The program calculates determinants:

d(2,3), d(3,4), d(4,5), d(5,6)
[note: no error checking done in the program, if you get ‘IndexError: list index out of range’ enter one more pseudo random number]
d(2,3) = 16021084186723984
d(3,4) = 25078243389094479
d(4,5) = 25078243389094479
d(5,6) = 4870690766336483

import sys

def calc_det(i,j,X):
	""" Calculate the values for the matrix[lattice] """
	a1 = X[i] - X[0]
	b1 = X[i+1] - X[1]
	a2 = X[j] - X[0]
	b2 = X[j+1] - X[1]

	""" Calculate the determinant """
	det = a1*b2 - a2*b1
	return abs(det)

def main():
	print "Calculate determinant 2X2"
	print "Enter the random number list whose determinant you want (space seperated) "
	s = raw_input()
	X = [long(i) for i in s.split(' ')]

	""" calculate determinant for d(1,2) """
	print calc_det(1,2,X)

	""" calculate determinant for d(1,2) """
	print calc_det(2,3,X)

	""" calculate determinant for d(1,2) """
	print calc_det(3,4,X)

	""" calculate determinant for d(1,2) """
	print calc_det(4,5,X)

if __name__ == "__main__":
	sys.exit(main())

Because the points lie on the lattice of the structure, the volume must be multiple of unit-cell volume, which is m^(n-1) in n dimensions.
So, the modulus of the generator is the GCD of all the possible d(a,b) values. We need not find all the d(a,b) values only few would suffice.
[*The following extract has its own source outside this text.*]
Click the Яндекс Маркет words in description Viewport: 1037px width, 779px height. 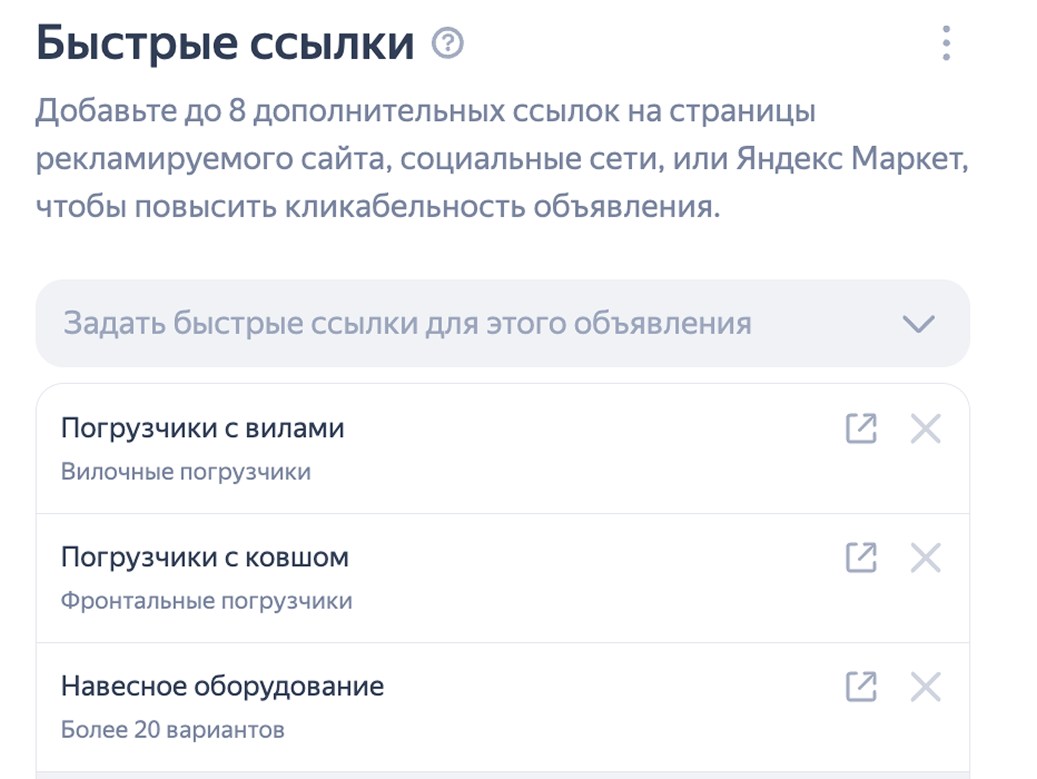coord(851,159)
Then,

p = GCD(d(2,3),d(3,4),d(4,5), d(5,6))
Following, is the python script to find GCD of multiple numbers.

import sys
import math

def GCD(a,b):
	""" Euclidean Algo"""
	a = abs(a)
	b = abs(b)
	while a:
			a,b = long(b%a),a
	return b

def main():
	print 'Enter the numbers whose factors you want seperated by spaces'
	s = raw_input()
	list = [long(i) for i in s.split(' ')]
	#list = [8, 24, 12]
	soln =  reduce(GCD, list)
	print soln

if __name__ == "__main__":
	sys.exit(main())

Feeding the above d(2,3), d(3,4), d(4,5),d(5,6) values to the program we get

p = 295075153
Which turns out to be the p that we started with !
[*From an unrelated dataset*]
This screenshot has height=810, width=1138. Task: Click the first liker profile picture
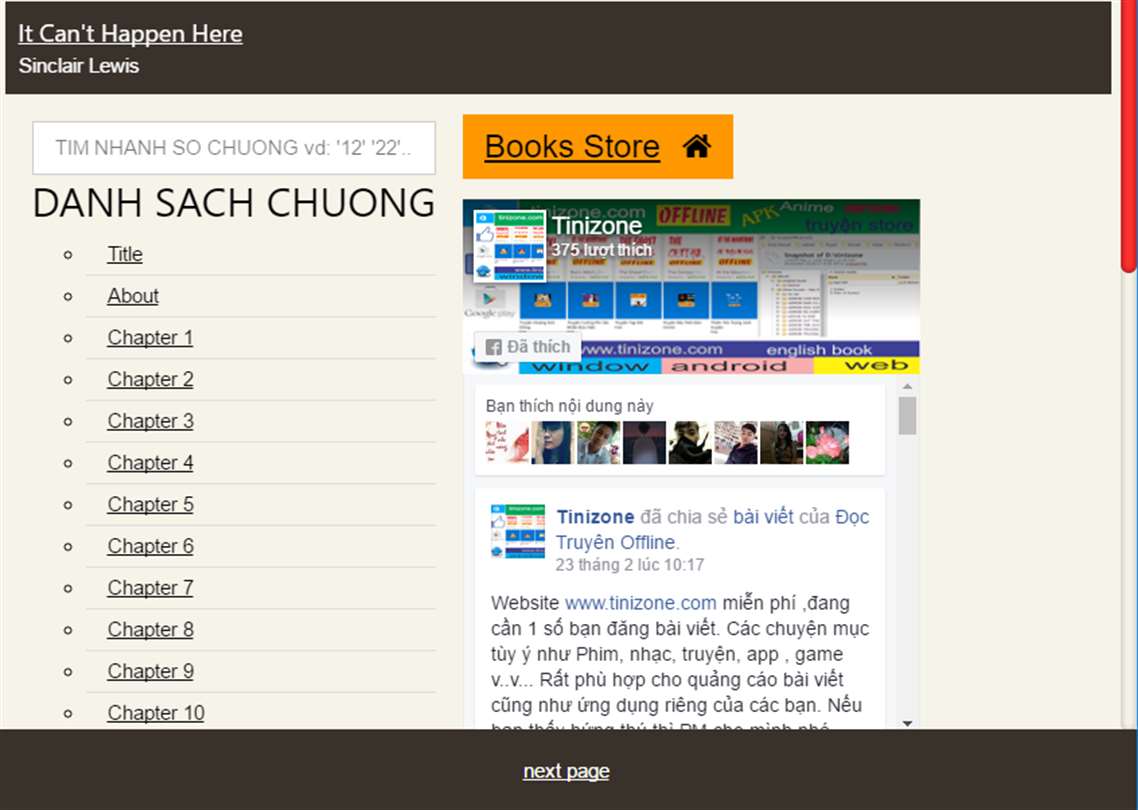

Once we have p, and the initial sequence, it is not at all difficult to find a and c by using equation (I) which is left as an exercise for the reader.

References:

  1. http://www.pnas.org/content/61/1/25.full.pdf
  2. http://en.wikipedia.org/wiki/George_Marsaglia
  3. http://en.wikipedia.org/wiki/Linear_congruential_generator
  4. https://www.coursera.org/crypto/auth/welcome
  5. http://crypto.stanford.edu/~dabo/
  6. http://www.math.niu.edu/~rusin/known-math/99/LCG

Some of you might frown on my inefficient Python coding skills. My apologies, this is the first time I have written a python code (an awesome learning experience) and this post is about LCG and not intended to demonstrate my Python skills.